___ RECORDS PROVIDED ___

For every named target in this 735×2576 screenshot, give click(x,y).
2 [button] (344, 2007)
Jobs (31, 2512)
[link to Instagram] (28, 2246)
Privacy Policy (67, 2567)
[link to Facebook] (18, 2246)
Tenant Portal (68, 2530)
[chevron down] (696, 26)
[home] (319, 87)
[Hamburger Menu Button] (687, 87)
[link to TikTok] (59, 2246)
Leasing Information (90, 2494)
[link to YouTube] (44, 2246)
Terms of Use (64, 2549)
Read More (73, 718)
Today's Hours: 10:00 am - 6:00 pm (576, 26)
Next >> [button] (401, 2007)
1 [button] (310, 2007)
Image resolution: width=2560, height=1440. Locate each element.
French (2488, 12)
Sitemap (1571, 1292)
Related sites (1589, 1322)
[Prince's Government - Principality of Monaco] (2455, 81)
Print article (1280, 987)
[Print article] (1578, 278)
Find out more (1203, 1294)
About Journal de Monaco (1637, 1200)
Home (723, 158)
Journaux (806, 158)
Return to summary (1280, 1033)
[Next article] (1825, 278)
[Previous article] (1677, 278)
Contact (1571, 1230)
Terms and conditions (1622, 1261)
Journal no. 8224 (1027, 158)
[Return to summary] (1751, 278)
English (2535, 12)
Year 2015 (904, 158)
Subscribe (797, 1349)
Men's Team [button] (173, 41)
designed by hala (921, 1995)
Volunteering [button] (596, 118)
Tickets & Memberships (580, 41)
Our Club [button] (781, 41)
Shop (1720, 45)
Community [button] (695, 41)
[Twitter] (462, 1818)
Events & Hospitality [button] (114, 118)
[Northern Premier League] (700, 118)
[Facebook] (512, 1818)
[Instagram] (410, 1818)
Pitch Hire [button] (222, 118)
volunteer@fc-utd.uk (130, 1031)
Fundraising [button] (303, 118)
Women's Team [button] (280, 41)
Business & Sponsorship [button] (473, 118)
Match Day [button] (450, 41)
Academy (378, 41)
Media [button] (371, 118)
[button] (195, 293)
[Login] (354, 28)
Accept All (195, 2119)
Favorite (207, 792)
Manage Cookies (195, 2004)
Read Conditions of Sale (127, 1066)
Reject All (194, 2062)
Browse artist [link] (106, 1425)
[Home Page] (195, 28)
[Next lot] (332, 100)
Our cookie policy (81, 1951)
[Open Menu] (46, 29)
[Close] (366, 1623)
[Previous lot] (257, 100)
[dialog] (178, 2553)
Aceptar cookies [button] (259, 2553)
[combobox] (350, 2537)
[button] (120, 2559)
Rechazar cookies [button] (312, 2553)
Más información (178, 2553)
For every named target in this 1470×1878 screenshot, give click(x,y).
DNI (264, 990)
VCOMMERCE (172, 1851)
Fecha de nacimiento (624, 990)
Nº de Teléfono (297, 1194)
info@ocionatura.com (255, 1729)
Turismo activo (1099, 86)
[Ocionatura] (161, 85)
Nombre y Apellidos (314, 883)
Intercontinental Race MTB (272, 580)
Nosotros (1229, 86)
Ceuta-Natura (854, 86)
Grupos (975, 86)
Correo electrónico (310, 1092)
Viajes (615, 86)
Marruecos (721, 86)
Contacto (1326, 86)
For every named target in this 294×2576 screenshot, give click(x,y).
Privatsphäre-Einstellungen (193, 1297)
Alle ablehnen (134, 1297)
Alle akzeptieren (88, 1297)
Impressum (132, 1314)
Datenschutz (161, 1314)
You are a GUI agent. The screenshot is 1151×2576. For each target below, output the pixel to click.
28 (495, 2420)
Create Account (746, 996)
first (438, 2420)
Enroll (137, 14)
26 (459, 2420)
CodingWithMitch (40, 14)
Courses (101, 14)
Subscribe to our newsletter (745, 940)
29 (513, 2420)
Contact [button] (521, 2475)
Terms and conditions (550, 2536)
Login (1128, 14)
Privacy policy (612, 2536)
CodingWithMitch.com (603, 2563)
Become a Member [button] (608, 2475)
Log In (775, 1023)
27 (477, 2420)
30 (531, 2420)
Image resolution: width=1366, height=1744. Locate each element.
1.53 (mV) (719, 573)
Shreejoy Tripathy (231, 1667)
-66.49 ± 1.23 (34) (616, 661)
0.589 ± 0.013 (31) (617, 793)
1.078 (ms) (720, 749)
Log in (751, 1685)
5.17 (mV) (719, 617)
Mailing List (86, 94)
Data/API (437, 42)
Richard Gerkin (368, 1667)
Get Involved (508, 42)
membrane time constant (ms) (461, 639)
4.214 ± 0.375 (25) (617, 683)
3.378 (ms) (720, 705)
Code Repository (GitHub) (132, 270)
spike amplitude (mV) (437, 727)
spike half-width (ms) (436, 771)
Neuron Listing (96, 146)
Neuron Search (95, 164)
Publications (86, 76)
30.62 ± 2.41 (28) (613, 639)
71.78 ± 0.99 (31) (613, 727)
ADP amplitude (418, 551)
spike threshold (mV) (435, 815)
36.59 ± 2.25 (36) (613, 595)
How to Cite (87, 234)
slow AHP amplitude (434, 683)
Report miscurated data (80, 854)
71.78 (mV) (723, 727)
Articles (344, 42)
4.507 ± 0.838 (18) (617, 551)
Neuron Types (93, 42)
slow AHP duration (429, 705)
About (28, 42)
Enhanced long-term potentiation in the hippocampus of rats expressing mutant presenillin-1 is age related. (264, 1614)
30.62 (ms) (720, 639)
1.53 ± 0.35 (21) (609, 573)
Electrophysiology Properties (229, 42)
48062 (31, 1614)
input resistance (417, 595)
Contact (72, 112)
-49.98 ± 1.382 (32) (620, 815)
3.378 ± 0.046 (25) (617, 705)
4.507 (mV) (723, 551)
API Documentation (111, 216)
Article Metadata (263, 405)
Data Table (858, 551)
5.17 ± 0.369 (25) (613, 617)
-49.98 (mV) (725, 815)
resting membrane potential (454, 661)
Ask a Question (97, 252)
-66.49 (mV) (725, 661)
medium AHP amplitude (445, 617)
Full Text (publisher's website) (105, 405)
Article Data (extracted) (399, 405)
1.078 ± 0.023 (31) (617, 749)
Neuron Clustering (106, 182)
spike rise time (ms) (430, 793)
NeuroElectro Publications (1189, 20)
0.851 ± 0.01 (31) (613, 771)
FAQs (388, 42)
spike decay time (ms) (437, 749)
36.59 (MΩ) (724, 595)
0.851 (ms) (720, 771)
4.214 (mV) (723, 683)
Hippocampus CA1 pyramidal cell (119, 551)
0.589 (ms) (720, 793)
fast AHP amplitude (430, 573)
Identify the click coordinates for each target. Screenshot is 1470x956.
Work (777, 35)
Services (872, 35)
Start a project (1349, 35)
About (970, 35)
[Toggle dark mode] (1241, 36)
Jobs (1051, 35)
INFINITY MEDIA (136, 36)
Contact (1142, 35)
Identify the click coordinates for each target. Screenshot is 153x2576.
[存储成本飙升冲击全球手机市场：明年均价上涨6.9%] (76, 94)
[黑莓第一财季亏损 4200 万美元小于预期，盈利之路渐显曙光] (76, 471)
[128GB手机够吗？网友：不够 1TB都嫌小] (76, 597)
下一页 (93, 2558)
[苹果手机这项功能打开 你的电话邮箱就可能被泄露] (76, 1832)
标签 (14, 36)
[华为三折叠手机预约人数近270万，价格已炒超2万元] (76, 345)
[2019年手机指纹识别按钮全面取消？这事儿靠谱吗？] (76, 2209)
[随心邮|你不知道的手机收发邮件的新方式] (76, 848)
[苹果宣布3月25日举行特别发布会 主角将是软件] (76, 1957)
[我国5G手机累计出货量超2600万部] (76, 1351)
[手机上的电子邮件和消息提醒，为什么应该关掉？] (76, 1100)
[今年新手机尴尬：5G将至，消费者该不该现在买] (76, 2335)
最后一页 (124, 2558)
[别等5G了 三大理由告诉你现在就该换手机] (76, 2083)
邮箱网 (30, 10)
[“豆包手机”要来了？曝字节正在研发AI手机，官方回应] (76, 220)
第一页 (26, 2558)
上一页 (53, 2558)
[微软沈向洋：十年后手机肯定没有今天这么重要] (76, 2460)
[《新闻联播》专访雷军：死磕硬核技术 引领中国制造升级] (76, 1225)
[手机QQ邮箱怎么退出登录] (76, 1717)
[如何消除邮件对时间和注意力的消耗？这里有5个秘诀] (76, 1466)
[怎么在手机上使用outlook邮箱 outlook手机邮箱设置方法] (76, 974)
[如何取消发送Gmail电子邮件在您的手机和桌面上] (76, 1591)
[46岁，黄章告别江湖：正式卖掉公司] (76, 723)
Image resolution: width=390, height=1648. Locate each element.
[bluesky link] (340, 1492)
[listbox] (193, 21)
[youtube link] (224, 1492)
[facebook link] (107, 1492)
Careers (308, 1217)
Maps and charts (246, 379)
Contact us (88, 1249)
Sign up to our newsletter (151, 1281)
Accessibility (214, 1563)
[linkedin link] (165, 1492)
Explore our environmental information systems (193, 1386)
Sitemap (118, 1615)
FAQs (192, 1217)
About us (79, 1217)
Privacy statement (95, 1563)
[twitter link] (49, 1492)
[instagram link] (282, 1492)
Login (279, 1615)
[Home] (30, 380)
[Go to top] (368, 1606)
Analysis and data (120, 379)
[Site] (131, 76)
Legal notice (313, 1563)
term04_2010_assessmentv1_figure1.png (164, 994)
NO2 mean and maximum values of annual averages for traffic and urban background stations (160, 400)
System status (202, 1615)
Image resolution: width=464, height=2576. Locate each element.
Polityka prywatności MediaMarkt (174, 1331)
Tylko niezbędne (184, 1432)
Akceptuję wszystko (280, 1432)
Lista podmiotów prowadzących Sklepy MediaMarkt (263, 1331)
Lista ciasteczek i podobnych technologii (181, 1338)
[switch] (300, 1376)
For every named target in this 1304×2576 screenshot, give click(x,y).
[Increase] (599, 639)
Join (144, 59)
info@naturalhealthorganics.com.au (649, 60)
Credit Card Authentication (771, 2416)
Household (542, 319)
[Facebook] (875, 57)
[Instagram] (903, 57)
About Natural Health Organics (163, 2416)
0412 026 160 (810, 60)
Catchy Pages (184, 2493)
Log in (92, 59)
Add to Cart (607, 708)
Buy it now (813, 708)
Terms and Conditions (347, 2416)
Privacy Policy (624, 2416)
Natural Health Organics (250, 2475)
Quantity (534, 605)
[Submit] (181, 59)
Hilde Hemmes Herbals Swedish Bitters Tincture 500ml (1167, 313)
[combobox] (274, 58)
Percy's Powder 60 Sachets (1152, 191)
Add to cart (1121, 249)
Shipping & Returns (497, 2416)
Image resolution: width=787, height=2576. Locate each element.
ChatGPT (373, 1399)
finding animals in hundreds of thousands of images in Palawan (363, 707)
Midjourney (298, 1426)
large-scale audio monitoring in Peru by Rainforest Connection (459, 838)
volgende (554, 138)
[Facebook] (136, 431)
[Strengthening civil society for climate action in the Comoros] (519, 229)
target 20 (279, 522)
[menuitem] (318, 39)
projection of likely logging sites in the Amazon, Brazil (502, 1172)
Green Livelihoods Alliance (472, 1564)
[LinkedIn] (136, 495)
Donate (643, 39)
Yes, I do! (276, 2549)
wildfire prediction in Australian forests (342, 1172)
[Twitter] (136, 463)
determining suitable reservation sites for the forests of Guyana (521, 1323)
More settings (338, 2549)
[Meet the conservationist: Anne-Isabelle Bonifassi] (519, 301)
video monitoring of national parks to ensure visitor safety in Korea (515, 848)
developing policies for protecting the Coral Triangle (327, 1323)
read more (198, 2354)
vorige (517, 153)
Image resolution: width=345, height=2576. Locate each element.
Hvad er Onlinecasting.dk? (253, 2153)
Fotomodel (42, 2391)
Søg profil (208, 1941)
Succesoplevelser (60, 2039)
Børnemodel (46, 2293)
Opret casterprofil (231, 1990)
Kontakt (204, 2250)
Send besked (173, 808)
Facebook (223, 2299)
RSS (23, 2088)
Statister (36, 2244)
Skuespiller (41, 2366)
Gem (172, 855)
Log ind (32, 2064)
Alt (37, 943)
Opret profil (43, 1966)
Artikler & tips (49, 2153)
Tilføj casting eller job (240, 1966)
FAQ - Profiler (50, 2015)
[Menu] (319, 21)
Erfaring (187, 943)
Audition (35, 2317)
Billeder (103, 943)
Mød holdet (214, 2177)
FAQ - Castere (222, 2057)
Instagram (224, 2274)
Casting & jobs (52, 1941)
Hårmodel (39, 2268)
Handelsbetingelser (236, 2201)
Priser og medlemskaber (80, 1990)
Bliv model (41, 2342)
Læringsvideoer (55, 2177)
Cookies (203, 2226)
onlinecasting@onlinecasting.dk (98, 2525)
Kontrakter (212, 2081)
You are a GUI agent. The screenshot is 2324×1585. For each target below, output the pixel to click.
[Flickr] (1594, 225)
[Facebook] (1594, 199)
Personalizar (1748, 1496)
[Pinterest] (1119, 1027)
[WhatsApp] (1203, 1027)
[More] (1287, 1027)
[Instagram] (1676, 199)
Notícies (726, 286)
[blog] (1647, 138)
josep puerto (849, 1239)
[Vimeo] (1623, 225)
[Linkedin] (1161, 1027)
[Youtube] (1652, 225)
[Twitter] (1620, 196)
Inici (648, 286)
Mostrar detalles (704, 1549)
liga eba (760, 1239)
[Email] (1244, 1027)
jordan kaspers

___

PROBLEM REQUIREMENTS | Referring to the material above, set down exactly the lines between the line with "membrane time constant (ms) (461, 639)" and the line with "3.378 ± 0.046 (25) (617, 705)", inclusive, and no other lines.

YOUR SOLUTION |
membrane time constant (ms) (461, 639)
4.214 ± 0.375 (25) (617, 683)
3.378 (ms) (720, 705)
Code Repository (GitHub) (132, 270)
spike amplitude (mV) (437, 727)
spike half-width (ms) (436, 771)
Neuron Listing (96, 146)
Neuron Search (95, 164)
Publications (86, 76)
30.62 ± 2.41 (28) (613, 639)
71.78 ± 0.99 (31) (613, 727)
ADP amplitude (418, 551)
spike threshold (mV) (435, 815)
36.59 ± 2.25 (36) (613, 595)
How to Cite (87, 234)
slow AHP amplitude (434, 683)
Report miscurated data (80, 854)
71.78 (mV) (723, 727)
Articles (344, 42)
4.507 ± 0.838 (18) (617, 551)
Neuron Types (93, 42)
slow AHP duration (429, 705)
About (28, 42)
Enhanced long-term potentiation in the hippocampus of rats expressing mutant presenillin-1 is age related. (264, 1614)
30.62 (ms) (720, 639)
1.53 ± 0.35 (21) (609, 573)
Electrophysiology Properties (229, 42)
48062 (31, 1614)
input resistance (417, 595)
Contact (72, 112)
-49.98 ± 1.382 (32) (620, 815)
3.378 ± 0.046 (25) (617, 705)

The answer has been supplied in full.